Write out each record exactly and skip every image.

- [DATA EXTRACTS]:
········
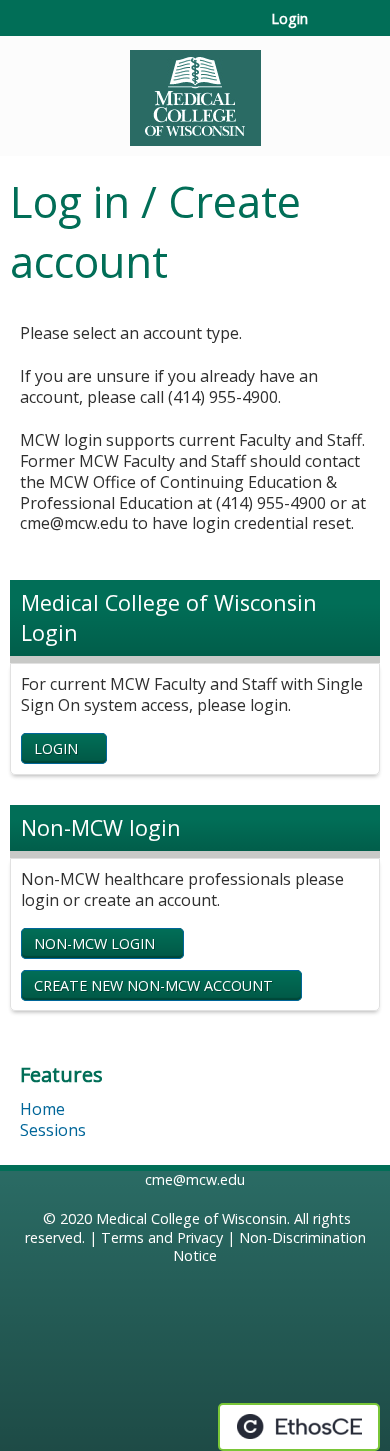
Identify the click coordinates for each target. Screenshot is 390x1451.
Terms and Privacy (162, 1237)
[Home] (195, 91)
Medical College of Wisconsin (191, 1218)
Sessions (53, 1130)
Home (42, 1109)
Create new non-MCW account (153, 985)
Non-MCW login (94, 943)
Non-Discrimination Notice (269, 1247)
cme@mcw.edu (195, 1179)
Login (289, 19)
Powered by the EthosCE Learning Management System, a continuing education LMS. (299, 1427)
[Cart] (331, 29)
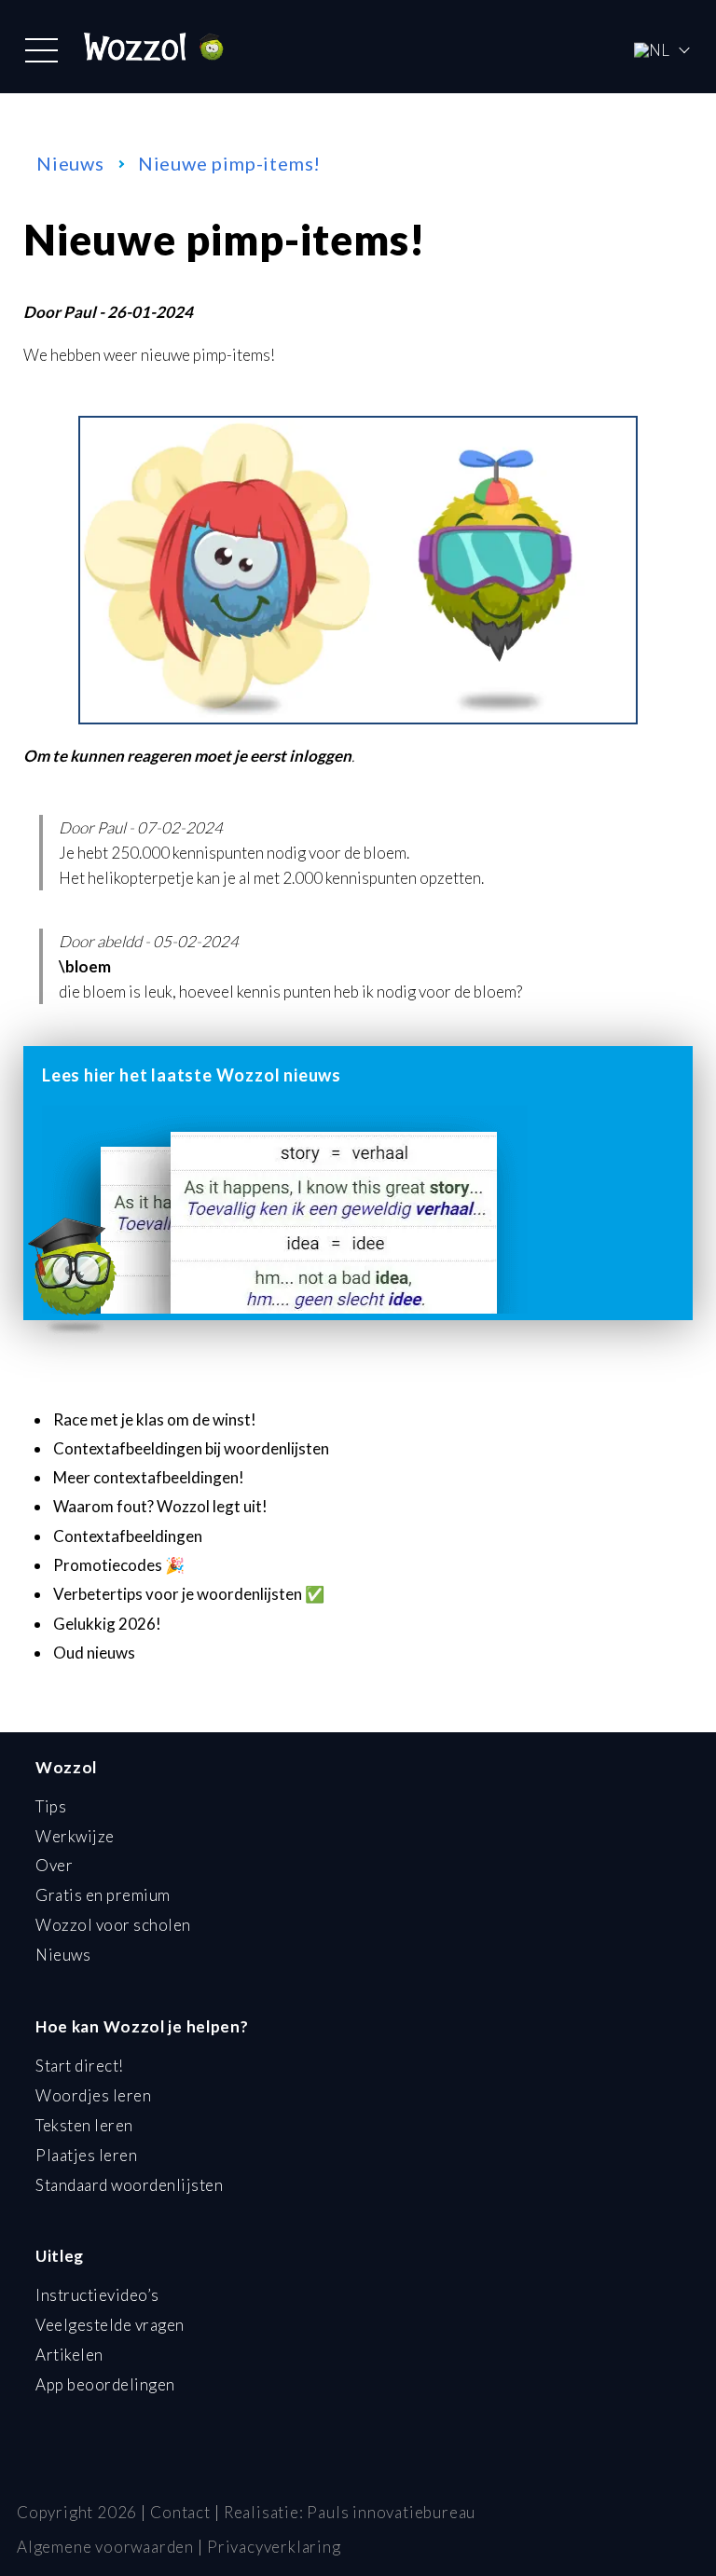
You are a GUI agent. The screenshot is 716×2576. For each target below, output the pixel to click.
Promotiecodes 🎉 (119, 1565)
········
- [REPLY TO THE EXERCISE]:
Identify the click coordinates for each target. Screenshot is 390x1451.
Terms and Privacy (162, 1237)
[Home] (195, 91)
Medical College of Wisconsin (191, 1218)
Sessions (53, 1130)
Home (42, 1109)
Create new non-MCW account (153, 985)
Non-MCW login (94, 943)
Non-Discrimination Notice (269, 1247)
cme@mcw.edu (195, 1179)
Login (289, 19)
Powered by the EthosCE Learning Management System, a continuing education LMS. (299, 1427)
[Cart] (331, 29)
You are a GUI agent. The screenshot is 716×2576. For each target below, output the pixel to click.
Promotiecodes 🎉 (119, 1565)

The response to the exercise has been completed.